Mortimer Adler, one of the scholars who compiled the Great Books of the Western World, felt the series needed an index, or (as he called it) a Syntopicon. He chose what he thought were the 102 greatest ideas in the history of the world, then hired recent college graduates--eventually a staff of more than one hundred workers--to sift through the Great Books for any allusions in the texts they could find. Among his "great ideas" were Love, Rhetoric, Time, Truth, and Tyranny.

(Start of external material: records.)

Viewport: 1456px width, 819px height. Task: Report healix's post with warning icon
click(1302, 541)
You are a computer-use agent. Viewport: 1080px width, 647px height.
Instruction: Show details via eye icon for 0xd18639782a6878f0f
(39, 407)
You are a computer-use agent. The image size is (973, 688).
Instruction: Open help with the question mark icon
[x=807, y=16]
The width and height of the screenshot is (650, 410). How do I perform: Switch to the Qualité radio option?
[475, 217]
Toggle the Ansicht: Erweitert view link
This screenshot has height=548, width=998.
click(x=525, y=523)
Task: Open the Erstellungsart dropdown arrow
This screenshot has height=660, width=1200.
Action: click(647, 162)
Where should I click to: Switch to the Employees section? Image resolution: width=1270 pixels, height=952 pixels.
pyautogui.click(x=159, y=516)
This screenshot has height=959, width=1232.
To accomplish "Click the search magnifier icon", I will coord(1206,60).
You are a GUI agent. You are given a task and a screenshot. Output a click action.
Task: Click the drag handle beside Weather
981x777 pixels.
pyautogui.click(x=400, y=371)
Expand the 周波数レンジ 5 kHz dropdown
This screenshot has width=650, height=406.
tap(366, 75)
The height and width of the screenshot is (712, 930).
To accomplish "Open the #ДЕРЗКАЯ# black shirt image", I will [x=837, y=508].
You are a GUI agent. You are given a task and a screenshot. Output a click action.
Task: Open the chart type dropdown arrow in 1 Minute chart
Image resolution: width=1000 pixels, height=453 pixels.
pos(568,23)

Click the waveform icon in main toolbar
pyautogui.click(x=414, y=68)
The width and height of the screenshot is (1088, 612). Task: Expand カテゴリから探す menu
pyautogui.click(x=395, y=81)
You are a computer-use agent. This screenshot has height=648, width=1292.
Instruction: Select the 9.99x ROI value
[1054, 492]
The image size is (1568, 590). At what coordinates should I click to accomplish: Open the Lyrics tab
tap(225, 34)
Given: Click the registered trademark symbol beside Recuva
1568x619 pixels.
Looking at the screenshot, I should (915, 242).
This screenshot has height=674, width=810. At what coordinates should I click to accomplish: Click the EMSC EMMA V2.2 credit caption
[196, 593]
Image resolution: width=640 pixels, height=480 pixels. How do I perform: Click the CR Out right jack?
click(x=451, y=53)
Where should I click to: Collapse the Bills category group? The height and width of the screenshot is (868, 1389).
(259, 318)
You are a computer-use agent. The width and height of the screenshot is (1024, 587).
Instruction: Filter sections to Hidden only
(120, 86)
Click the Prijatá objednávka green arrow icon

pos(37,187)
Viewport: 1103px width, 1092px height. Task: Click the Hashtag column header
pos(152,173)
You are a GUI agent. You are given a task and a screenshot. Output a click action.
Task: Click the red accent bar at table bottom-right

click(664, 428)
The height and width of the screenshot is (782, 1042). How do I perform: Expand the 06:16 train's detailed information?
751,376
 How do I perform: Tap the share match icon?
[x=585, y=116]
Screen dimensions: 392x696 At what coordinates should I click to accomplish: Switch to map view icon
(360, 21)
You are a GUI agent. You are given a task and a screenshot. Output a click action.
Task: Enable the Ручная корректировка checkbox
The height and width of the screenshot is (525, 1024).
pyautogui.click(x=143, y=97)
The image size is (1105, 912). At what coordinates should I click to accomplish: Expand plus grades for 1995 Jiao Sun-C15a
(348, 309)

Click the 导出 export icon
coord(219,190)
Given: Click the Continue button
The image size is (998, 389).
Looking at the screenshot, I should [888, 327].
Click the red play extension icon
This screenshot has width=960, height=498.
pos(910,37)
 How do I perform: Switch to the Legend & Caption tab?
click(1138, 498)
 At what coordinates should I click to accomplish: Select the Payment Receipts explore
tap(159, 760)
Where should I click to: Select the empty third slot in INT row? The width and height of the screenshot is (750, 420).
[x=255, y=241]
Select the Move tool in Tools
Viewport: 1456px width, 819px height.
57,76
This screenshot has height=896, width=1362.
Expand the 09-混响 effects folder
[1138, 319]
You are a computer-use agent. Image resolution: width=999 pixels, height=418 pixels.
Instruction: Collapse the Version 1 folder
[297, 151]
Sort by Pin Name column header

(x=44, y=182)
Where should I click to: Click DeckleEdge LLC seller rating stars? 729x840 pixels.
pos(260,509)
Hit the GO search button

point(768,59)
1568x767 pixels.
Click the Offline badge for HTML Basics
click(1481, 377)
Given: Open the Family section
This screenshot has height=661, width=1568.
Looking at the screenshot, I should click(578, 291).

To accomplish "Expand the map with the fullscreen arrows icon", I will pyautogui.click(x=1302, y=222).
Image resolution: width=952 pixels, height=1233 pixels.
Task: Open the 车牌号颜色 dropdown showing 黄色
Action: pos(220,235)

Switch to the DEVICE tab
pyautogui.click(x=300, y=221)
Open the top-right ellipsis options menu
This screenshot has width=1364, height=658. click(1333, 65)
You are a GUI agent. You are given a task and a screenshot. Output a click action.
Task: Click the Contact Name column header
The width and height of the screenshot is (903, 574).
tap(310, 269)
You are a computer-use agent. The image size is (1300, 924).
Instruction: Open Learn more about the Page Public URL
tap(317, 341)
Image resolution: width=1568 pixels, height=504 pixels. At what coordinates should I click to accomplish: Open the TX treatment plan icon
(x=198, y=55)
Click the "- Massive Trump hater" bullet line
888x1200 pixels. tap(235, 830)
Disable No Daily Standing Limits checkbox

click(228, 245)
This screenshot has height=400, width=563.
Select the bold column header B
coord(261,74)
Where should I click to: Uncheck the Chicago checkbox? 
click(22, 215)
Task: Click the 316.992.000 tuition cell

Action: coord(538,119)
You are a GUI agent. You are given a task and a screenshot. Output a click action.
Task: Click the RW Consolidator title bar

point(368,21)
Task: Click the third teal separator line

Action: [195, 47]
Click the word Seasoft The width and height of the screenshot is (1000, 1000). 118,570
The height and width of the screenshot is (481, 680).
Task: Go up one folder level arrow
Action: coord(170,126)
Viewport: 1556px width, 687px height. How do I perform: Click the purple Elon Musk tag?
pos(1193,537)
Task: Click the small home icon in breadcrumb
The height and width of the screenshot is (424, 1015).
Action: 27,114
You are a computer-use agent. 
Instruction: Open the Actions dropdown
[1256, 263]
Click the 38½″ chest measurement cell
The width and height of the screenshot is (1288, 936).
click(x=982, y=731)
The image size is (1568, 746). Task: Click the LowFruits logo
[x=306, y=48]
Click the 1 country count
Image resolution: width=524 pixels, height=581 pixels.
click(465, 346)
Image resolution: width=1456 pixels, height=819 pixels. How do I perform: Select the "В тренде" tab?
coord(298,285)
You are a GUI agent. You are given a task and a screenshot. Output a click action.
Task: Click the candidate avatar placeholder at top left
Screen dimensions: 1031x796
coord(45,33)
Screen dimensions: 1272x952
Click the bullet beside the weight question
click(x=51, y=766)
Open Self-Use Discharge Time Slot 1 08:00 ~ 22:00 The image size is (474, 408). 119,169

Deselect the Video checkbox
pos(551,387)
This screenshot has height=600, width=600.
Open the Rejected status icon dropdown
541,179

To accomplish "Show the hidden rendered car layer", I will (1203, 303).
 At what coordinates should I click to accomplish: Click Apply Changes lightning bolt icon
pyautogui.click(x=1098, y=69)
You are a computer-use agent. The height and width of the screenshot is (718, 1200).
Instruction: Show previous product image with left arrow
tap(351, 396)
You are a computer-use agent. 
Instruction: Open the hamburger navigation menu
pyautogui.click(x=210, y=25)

At the time--and ever since--people have questioned his categories. Some complained that Sex, Money, and Power had been ignored. Although War was a category, Peace was not. And there was a lot more Sin than Virtue. Even with the limited number of categories, the Syntopicon eventually reached a length of more than 2400 pages, covered by two thick volumes. A reviewer named Dwight MacDonald wrote a review of what he jokingly called "The Book-of-the-Millennium Club" and trashed the index. "One has the feeling," he claimed, "of being caught in a Rube Goldberg contraption."
When a reporter saw the above picture, originally printed in Life magazine, he was struck by how much the cards stuck in their boxes resembled headstones--"as though Professor Adler and his associates had come to bury and not to praise Plato and other great men."
You can find more about the process of indexing the Great Books of the Western World in Alex Beam's A Great Idea at the Time: The Rise, Fall, and Curious Afterlife of the Great Books, which I reviewed in my last post.